A beachside town known as much for its tropical beaches as for its lively bars and clubs, Jacó is vibrant and energetic. Favoured by a youthful, active population, Jacó is particularly beloved by the surfing community, who flock to the beaches in search of the Pacific’s characteristic roaring waves. Jacó is the perfect getaway destination for those who love adventure, and offers a range of water sports and nature-based activities.
Costa Rica’s capital, San José is the largest and most highly-populated city in the country, located inland at the heart of Costa Rica. Tucked just beneath the striking Irazú volcano, you’re never far from breathtaking natural beauty – even at the centre of such a bustling, cosmopolitan city. Dating back to the mid-1700s, San José is famous among other South American cities for its marked globalisation; it has, however, never lost touch with its cultural roots, housing both the country’s National Theatre and the Museo Nacional.
Across the country, perched on the beautiful Caribbean Sea, is the city of Limón. Also often known as Puerto Limón, this city is one of the most unique in Costa Rica: just a short drive inland lies the Verague Rainforest, which makes the perfect day trip.
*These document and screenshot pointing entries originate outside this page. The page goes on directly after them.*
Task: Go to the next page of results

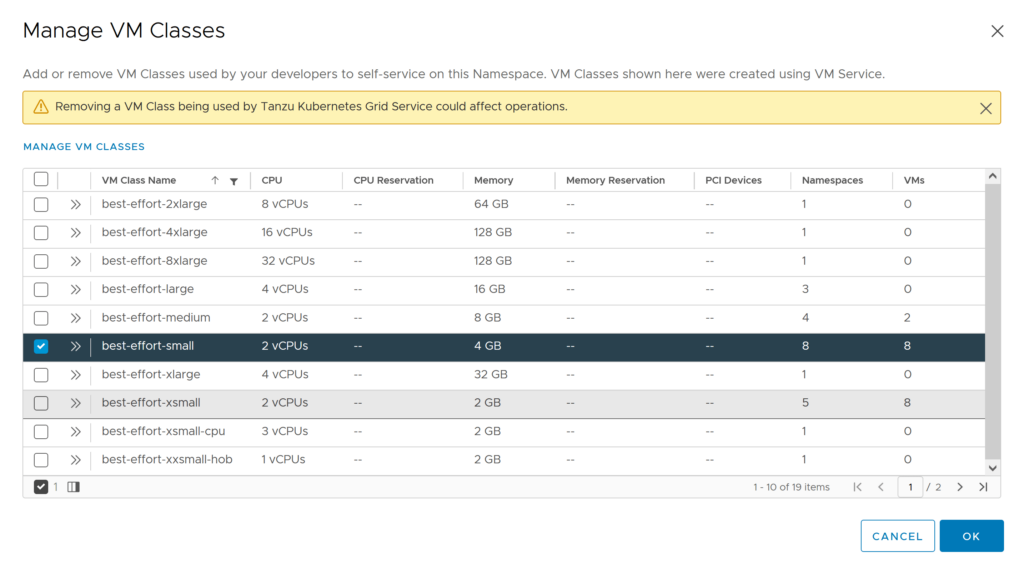Action: click(960, 487)
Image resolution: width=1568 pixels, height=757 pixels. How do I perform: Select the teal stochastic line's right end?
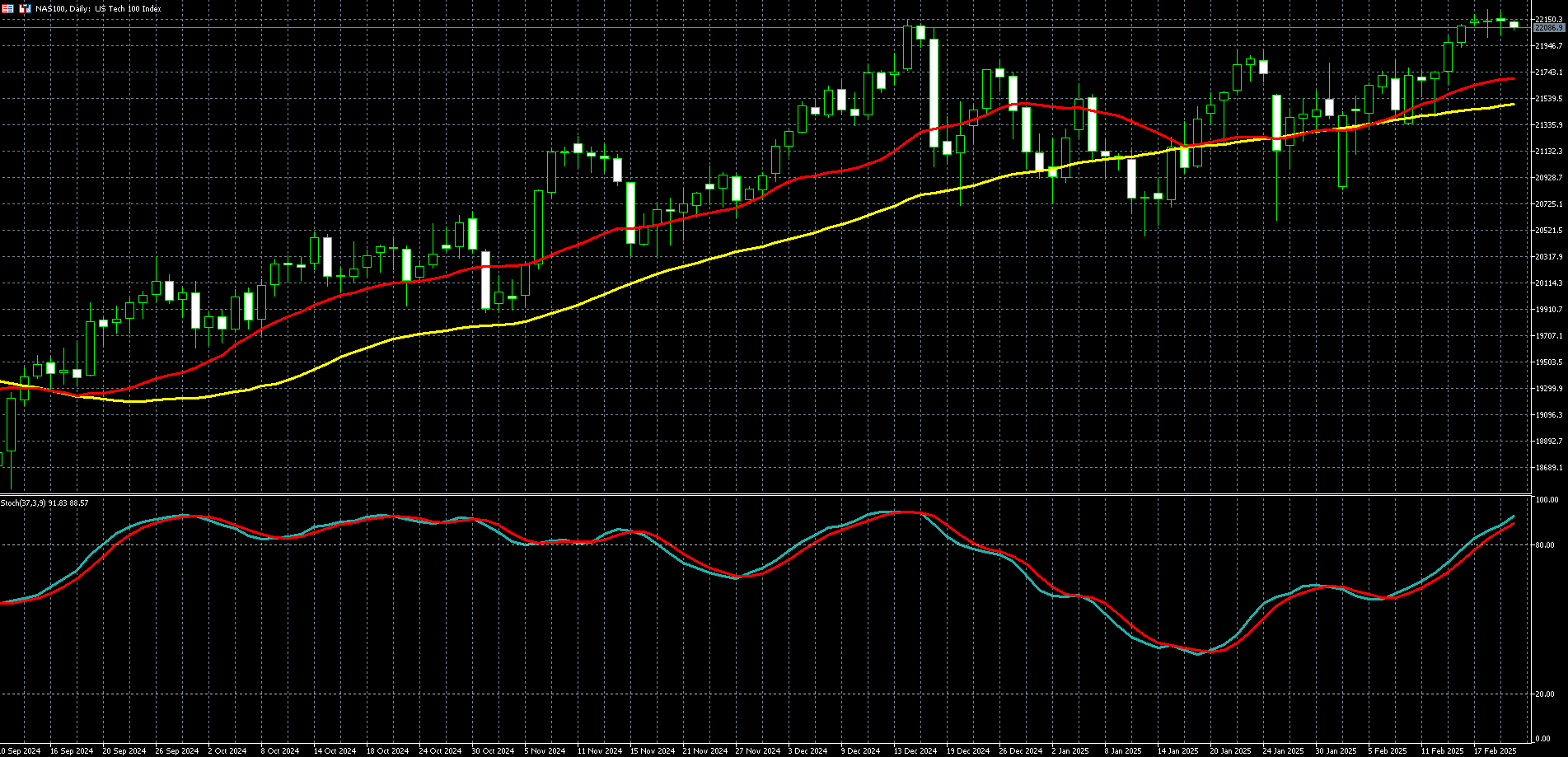1514,516
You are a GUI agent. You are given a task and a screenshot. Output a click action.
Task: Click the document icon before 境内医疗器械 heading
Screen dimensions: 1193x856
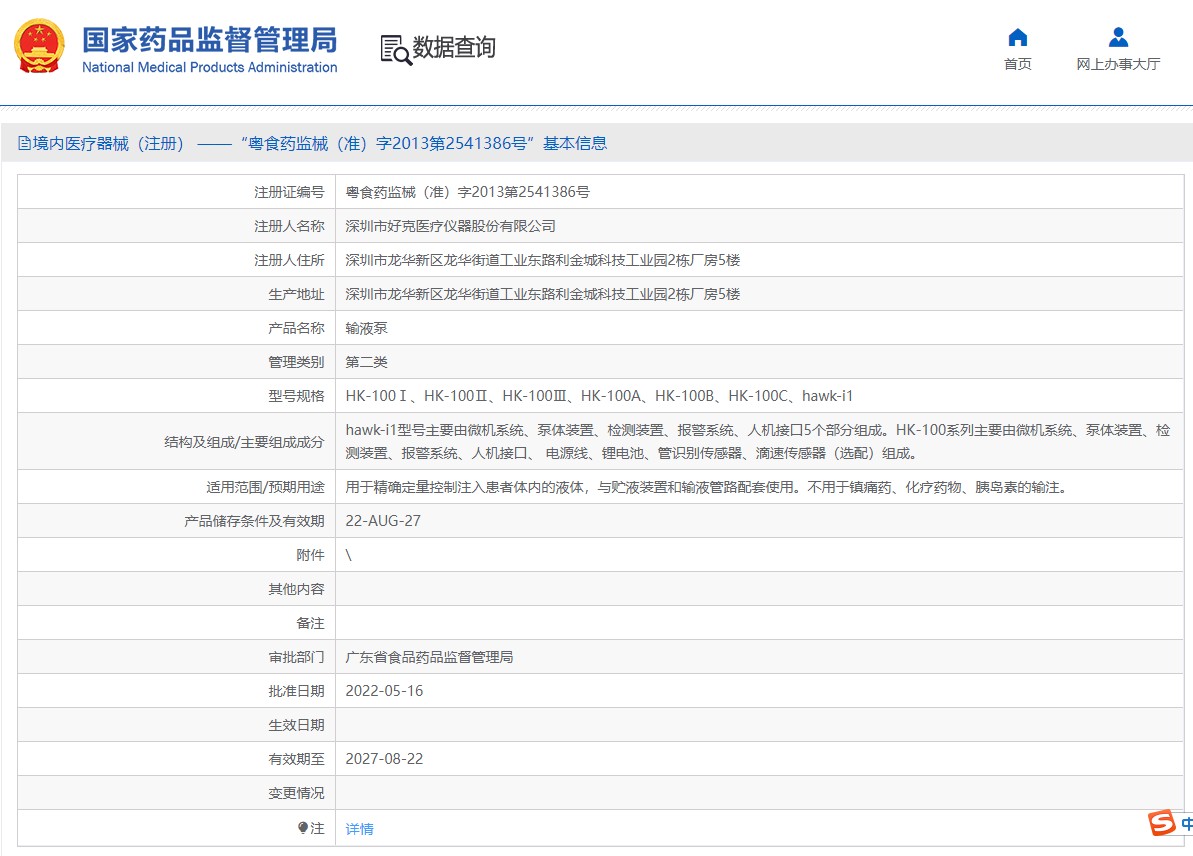(x=24, y=144)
If you’re a curious traveller who loves to experience local wildlife, then the nearby Santuario de Perezosos (Sloth Sanctuary) takes care of this vulnerable species, and is open to visitors from 8am-2pm every day except Monday. The city itself acts as Costa Rica’s most important port, dating all the way back to the 1500s; the entire centre is rich in its history, with a decidedly Afro-Caribbean culture which sets it apart from other destinations in the country.